Cardinal Resources bringing clean water to the world, opens office in Dakar

Cardinal Resources is sharing its sustainable water technology with the world, with the most recent opening of an office in Dakar, Senegal. Nigeria is next.

"We have things going on everywhere," says Kevin Jones, who was in the South Side office this week, between trips to Nigeria and Brazil. "Since the beginning of this year, I've hardly been around. The opening of the Dakar office is a key part of our plans for making a long lasting, positive impact in providing clean water while expanding our export market."

Cardinal Resources was recently named a U.S. Dept. of Commerce Exporter of the Year in the Environmental category by ThinkGlobal Inc., publisher of Commercial News USA, the official export promotion magazine of the U.S. Dept. of Commerce that goes out to more than 250,000 readers worldwide.

The company, which employs 16, has projected more than $25 million in revenue in the coming year. Jones attributes the growth to their successful environment and sustainable approach to water treatment throughout the emerging and developing world.

The West Africa office is focused on the growing sales of the patented Red Bird System, a solar-powered community-sized clean drinking water system that can produce about 10 to 20 gallons of clean water per minute, enough to serve a 1,000- to 2,000-person community. Cardinal Resources hired a team of two local engineers to run the office.

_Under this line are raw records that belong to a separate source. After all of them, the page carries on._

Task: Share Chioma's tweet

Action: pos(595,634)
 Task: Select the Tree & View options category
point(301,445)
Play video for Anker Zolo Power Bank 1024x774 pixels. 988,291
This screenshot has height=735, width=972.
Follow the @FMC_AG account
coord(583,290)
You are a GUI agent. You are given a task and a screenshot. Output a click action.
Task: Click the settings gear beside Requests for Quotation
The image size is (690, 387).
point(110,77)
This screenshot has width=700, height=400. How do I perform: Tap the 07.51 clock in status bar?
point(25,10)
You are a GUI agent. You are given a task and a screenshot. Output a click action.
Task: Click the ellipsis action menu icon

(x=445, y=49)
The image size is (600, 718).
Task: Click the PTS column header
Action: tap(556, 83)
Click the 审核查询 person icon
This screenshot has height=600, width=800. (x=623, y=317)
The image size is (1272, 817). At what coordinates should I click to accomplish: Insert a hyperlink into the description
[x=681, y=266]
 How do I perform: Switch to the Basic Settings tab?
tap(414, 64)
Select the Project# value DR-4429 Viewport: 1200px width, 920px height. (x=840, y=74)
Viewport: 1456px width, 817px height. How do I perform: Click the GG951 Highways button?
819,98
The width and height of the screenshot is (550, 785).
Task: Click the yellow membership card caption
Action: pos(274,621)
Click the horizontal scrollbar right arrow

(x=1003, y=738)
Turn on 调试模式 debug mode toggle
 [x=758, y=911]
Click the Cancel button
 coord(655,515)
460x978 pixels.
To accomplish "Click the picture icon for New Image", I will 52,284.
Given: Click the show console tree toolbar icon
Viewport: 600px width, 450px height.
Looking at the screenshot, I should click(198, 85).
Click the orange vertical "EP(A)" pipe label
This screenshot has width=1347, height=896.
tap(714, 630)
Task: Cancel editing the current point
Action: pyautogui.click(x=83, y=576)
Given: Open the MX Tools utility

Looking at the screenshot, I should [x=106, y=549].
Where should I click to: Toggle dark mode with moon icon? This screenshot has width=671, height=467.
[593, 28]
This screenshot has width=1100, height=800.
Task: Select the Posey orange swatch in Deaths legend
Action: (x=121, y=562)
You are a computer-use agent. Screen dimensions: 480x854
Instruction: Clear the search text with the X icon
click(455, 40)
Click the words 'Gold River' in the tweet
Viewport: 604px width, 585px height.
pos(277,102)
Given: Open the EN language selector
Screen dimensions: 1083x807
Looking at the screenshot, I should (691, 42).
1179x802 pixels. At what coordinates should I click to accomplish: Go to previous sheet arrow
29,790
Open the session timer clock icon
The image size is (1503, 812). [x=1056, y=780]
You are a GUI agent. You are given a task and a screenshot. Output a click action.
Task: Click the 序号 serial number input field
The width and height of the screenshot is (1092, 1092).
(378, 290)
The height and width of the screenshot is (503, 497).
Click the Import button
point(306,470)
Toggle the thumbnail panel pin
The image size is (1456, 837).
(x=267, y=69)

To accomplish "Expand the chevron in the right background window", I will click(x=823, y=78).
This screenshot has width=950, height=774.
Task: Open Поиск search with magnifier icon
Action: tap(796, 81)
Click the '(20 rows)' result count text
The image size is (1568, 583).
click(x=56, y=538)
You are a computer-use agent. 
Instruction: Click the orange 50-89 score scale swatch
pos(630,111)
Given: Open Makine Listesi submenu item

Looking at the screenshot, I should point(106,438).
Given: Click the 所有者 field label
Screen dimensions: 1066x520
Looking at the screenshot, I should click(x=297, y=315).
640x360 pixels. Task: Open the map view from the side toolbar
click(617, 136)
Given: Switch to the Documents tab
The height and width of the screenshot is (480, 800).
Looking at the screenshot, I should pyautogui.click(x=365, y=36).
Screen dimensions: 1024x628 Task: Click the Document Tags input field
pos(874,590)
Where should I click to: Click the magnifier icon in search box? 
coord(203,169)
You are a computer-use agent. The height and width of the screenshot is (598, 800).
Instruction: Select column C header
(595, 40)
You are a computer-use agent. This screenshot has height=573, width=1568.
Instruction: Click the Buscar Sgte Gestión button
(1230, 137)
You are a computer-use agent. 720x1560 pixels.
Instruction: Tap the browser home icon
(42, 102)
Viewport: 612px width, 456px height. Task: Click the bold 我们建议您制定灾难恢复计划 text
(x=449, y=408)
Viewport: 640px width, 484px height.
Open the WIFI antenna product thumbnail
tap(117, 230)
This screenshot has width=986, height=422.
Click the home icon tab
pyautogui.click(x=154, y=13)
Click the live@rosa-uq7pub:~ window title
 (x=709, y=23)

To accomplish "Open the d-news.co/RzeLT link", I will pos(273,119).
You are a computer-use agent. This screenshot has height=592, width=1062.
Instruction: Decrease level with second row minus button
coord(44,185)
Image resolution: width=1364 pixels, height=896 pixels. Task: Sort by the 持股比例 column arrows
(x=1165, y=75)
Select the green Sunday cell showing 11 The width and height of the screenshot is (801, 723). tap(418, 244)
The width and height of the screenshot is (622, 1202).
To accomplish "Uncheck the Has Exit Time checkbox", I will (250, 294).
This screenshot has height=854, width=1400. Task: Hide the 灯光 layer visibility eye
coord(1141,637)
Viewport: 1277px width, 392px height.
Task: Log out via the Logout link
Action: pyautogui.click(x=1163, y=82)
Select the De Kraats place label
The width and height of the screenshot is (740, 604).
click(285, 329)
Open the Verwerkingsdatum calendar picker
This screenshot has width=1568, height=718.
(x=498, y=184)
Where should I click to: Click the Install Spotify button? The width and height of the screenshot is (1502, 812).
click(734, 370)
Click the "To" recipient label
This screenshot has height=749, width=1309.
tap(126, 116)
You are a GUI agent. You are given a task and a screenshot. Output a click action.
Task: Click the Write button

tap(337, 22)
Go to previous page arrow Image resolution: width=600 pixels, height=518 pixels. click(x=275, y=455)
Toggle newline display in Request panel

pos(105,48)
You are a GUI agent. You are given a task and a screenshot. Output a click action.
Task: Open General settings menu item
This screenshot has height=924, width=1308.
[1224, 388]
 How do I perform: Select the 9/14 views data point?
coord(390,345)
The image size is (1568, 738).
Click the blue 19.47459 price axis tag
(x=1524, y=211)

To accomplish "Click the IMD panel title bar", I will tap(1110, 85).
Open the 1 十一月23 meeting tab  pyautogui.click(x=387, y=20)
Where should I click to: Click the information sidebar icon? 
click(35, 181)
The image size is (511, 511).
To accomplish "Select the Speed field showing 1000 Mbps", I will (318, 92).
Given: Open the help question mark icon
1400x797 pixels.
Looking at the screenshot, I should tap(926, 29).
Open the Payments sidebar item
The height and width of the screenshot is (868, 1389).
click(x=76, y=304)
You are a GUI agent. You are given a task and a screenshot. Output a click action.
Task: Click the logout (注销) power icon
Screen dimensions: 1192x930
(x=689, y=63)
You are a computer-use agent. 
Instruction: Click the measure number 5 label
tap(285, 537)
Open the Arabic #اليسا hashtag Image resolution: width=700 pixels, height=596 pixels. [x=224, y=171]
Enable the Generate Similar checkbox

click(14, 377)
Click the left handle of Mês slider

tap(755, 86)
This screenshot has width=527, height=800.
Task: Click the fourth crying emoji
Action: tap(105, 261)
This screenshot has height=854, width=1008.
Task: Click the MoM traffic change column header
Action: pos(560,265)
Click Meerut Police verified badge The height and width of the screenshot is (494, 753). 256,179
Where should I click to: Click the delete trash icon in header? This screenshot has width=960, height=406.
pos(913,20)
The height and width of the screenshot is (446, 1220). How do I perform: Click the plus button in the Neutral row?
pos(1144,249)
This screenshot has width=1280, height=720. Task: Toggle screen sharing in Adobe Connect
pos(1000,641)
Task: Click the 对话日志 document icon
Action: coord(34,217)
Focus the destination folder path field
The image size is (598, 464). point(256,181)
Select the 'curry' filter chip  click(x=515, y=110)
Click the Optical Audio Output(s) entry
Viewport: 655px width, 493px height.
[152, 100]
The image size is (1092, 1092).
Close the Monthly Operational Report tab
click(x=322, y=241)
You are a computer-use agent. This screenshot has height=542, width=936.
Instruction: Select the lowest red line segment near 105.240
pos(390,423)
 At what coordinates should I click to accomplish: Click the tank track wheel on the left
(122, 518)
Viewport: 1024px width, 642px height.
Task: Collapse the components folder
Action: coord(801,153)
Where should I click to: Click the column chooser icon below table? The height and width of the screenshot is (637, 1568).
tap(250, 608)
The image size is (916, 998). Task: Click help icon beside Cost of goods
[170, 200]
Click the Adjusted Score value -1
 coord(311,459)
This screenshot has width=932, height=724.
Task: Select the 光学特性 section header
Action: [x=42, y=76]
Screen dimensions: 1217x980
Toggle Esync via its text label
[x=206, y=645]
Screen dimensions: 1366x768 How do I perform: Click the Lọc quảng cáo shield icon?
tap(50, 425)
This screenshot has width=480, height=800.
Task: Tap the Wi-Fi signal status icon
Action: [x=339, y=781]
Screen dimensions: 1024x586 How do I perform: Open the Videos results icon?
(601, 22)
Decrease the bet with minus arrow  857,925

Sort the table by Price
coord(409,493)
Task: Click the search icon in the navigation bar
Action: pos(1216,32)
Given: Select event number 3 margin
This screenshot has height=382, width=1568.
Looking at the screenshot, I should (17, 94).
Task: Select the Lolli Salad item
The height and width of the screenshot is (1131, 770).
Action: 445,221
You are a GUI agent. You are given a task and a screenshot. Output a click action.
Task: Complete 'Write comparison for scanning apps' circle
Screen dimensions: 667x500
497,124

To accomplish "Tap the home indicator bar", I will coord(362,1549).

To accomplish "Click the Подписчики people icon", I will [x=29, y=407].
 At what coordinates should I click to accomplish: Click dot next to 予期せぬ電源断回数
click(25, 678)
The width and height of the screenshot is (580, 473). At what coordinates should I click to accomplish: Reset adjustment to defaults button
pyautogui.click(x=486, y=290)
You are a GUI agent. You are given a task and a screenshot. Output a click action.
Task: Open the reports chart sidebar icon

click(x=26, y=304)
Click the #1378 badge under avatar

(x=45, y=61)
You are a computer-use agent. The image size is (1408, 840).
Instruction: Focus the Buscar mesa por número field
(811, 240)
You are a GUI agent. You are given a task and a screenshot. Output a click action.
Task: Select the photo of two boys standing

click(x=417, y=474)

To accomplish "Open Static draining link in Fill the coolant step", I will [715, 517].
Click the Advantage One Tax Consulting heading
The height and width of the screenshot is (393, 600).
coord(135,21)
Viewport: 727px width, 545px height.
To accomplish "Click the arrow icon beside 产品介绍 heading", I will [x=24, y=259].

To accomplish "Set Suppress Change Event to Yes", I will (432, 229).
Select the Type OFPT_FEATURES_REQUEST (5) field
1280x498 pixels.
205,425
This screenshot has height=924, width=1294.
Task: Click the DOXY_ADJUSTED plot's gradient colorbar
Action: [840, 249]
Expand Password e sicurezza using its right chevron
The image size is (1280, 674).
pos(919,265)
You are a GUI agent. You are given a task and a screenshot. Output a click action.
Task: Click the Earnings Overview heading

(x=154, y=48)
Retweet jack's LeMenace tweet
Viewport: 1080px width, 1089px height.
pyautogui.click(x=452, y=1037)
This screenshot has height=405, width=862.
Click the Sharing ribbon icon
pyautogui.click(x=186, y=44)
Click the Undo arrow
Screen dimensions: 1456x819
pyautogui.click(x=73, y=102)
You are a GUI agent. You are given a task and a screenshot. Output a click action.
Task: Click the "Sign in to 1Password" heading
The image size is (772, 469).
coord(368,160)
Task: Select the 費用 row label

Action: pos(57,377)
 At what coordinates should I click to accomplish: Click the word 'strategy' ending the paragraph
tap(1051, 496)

Its Grey Bird system, another approach employed by Cardinal Resources, biologically treats wastewater using a greenhouse-like aqua-garden setting that treats the water while capturing greenhouse gases, which can offset other sources of greenhouse gases.
 
"It's (the technology) at the takeoff point," he says. "People (in developing countries) are definitely ready for it and seeing the value of a distributed approach to water and wastewater. It's a model that's there. We've seen a real shift in acceptance in the last year."